Original: Taste of Little Sister (wechat official ID: XjjDog), welcome to share, please reserve the source.

It is said that the charm of Web2.0 lies in the transformation of static resources into interactive resources, while the charm of Web3.0 lies in its decentralized resources, and everyone can participate in them to enjoy the welfare of The Times. But no matter how fancy the upper level concepts may be, the lowest level of communication is based on the technologies that web1.0 has evolved.

Our ultimate goal, in fact, is in the name of decentralization, to do the actual centralization.

When traffic increases to a certain level, all sorts of weird scenarios can occur in network programming. Here are more than a dozen practical cases to illustrate the high-frequency problems that XJJDog encounters in its daily work in the hope of helping you.

1. Avoid a large number of online clients

No matter how powerful your server is, it can cause instant problems when a large number of connections arrive to conduct business services.

For example, if your MQTT server is connected to hundreds of thousands of devices. When your MQTT server goes down and restarts, it’s hundreds of thousands of concurrent requests that almost no service can handle.
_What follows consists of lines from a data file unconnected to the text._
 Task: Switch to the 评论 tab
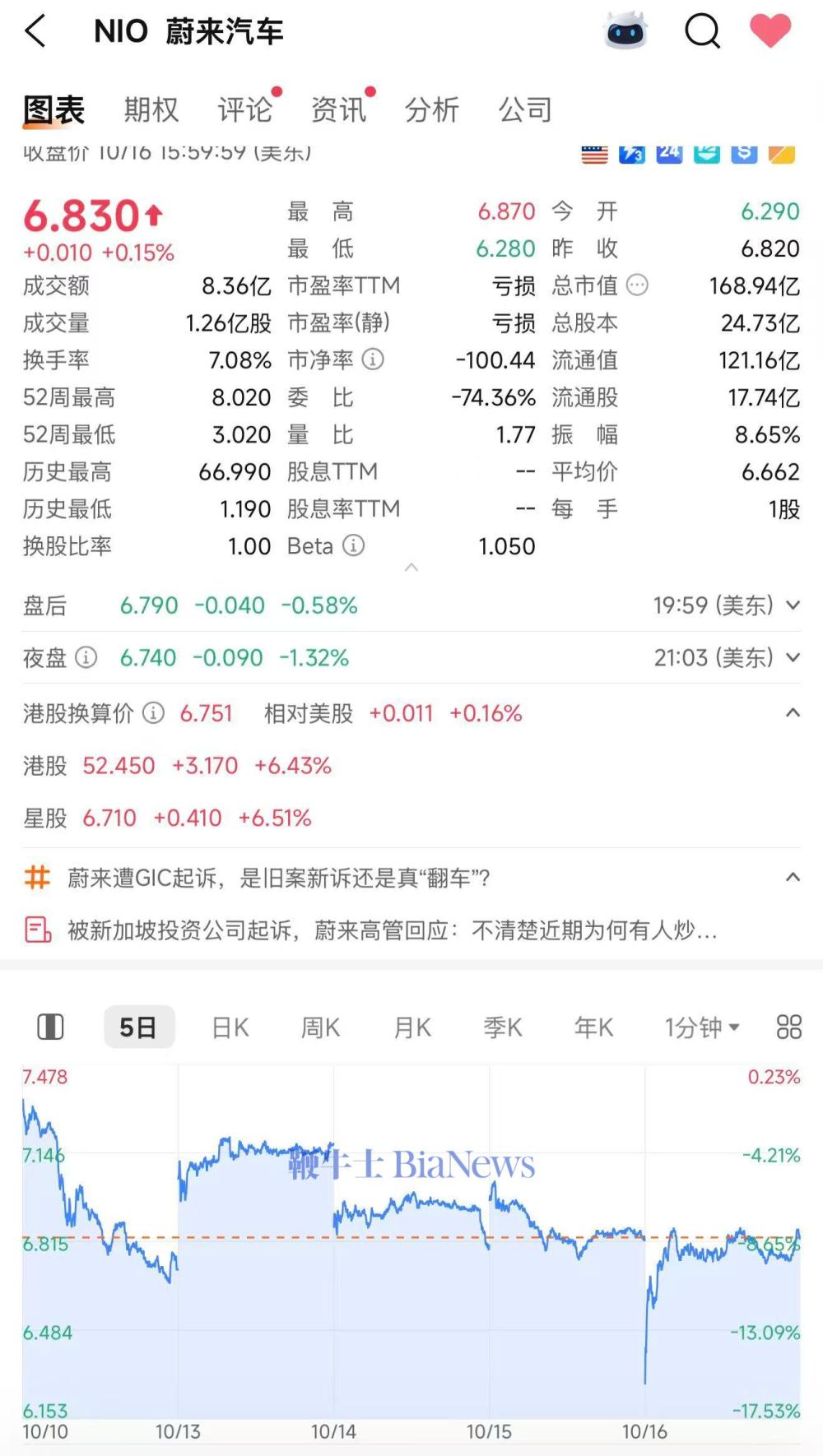pyautogui.click(x=244, y=109)
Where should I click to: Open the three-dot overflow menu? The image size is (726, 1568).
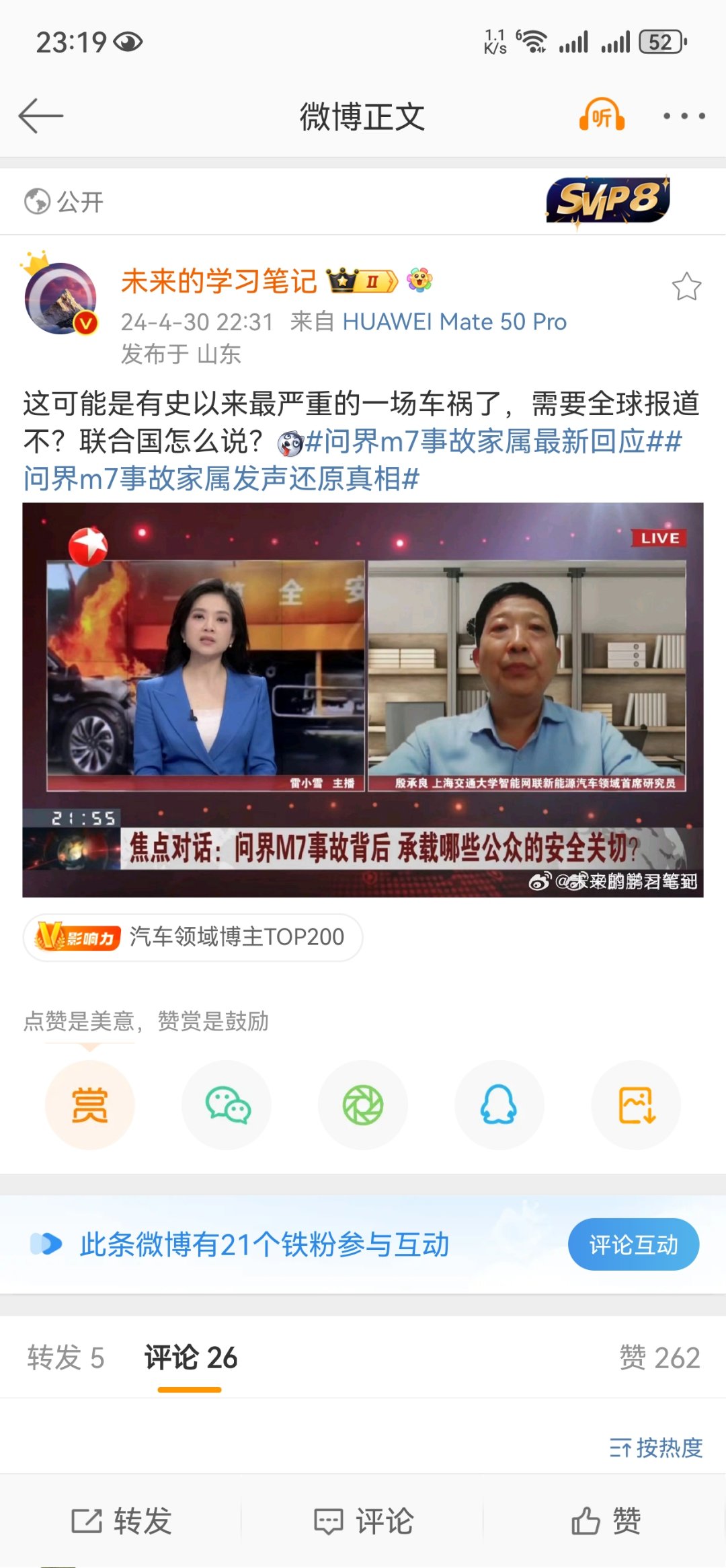pyautogui.click(x=684, y=116)
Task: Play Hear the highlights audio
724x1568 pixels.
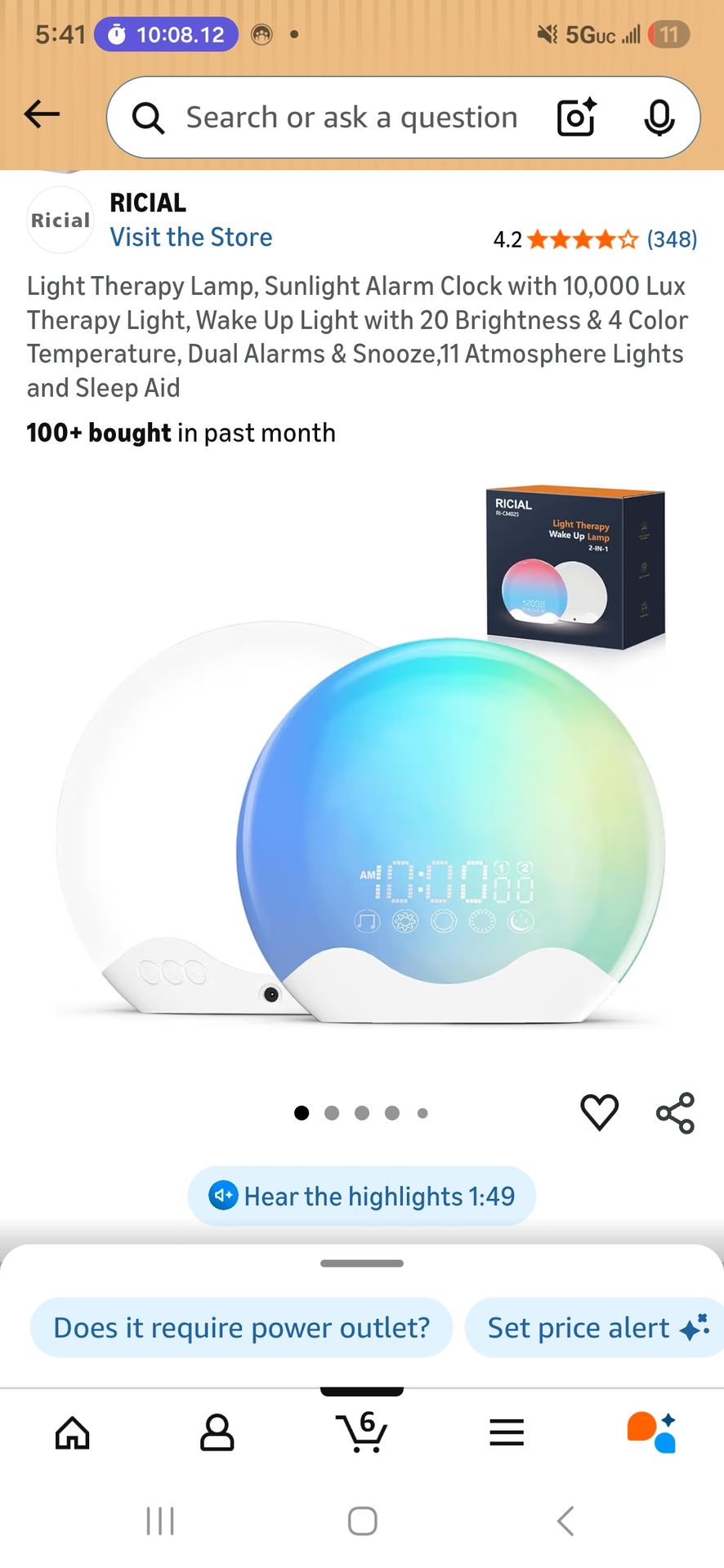Action: click(x=360, y=1196)
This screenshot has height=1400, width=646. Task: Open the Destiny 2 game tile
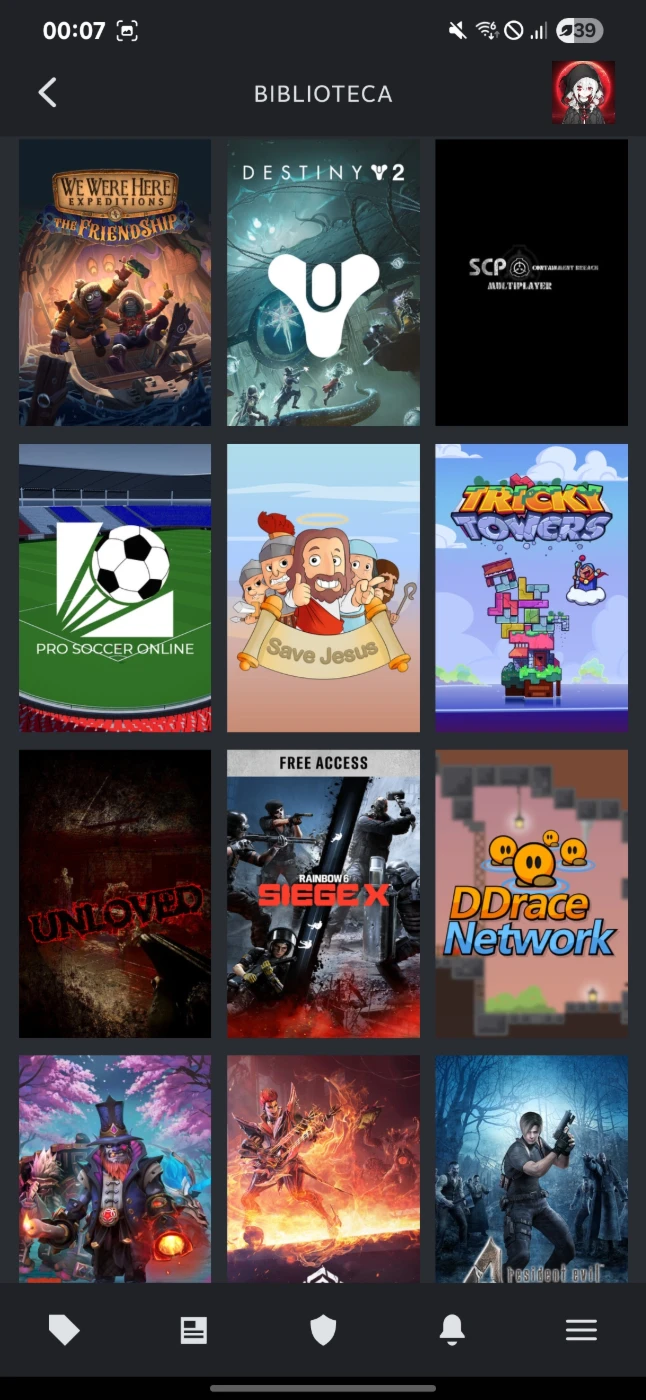323,283
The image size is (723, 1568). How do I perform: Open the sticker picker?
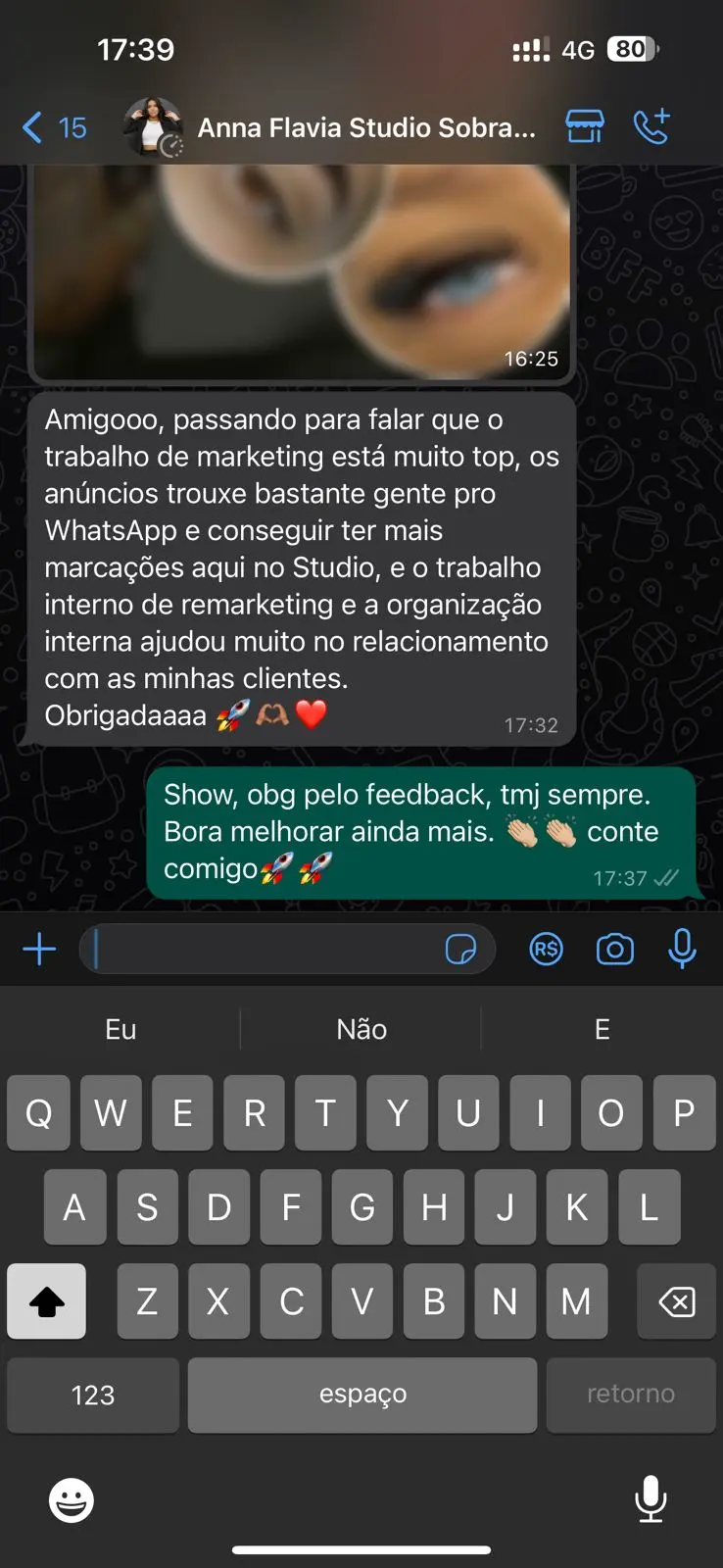coord(460,949)
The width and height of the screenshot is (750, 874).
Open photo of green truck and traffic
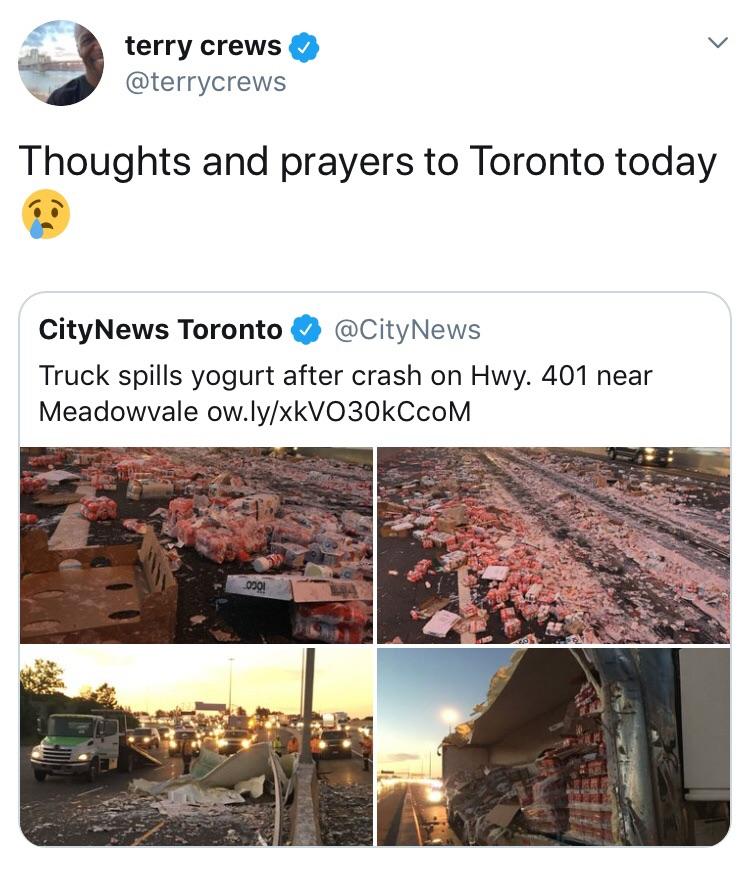click(x=196, y=746)
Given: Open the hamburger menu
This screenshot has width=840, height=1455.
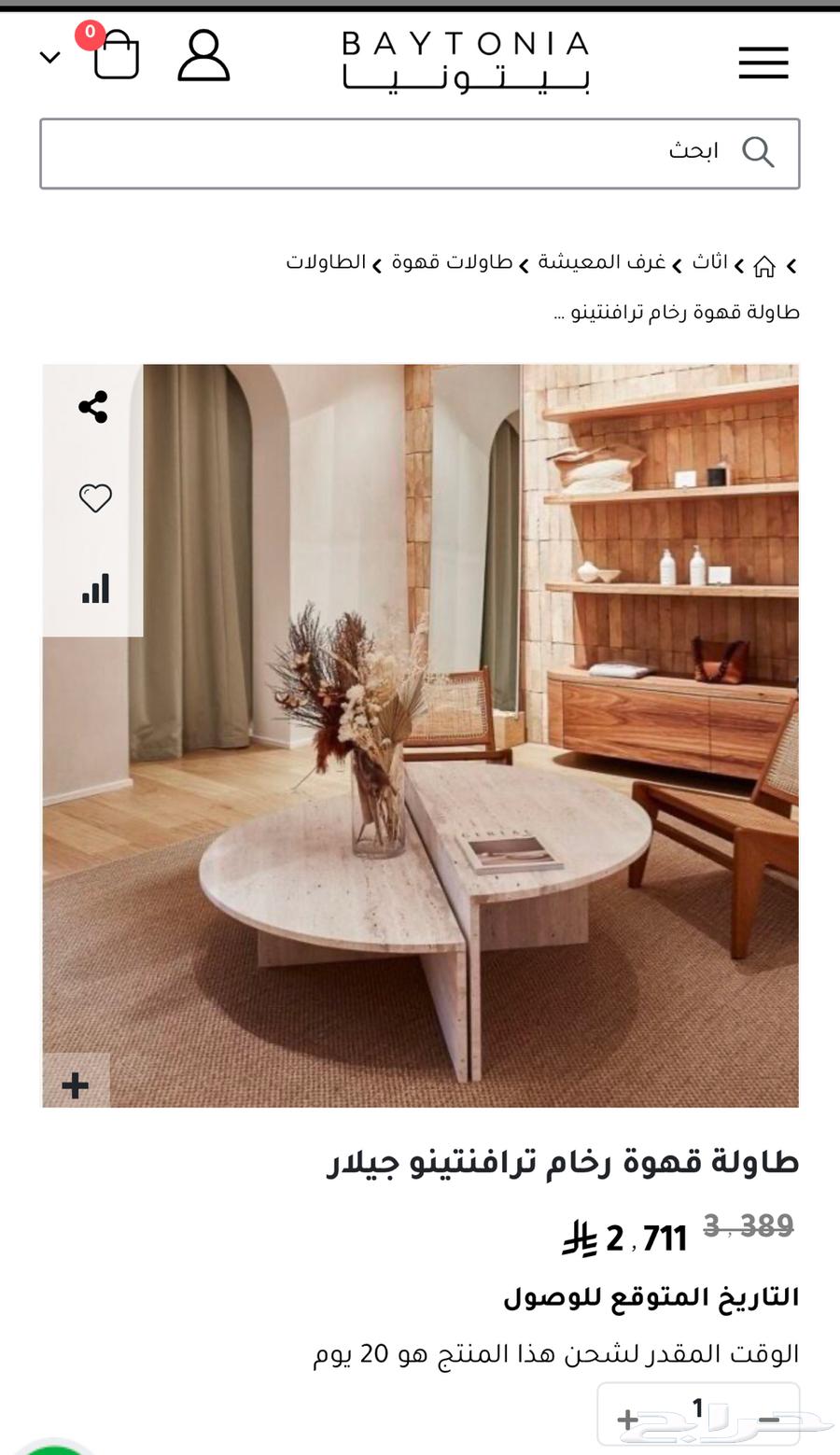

In xJjDog’s past experience, there have been numerous blocking incidents due to server restart issues.

This scenario, in fact, is very similar to the cache breakdown concept. When the hot data set in the cache fails, requests can all break down to the database level, causing problems.

As shown in the figure above, the cache breakdown problem is solved by giving each key a random expiration time so that they do not expire at the same time. Similarly, we can add a random time when the client reconnects to the server. Random numbers are a good thing because they allow us to keep our mass connections growing linearly over random time Windows.

2. Multiple NICS queue

For hypothetical VMS on virtual platforms such as openstack, service congestion occurs when the traffic reaches a certain level due to weak network interface cards (nics). This is because a single CPU creates a bottleneck when handling interrupts. You can run the dstat or iftop command to view the current network traffic.

For example, when a new Kafka machine goes live, it does a lot of data copying, and if you ping the machine, the ping value becomes very large. At the same time, the values of recv-q and send-q also increase.

In this case, you need to enable the nic multi-queue mode.

You can use ethtool to view the queue information of the network adapter.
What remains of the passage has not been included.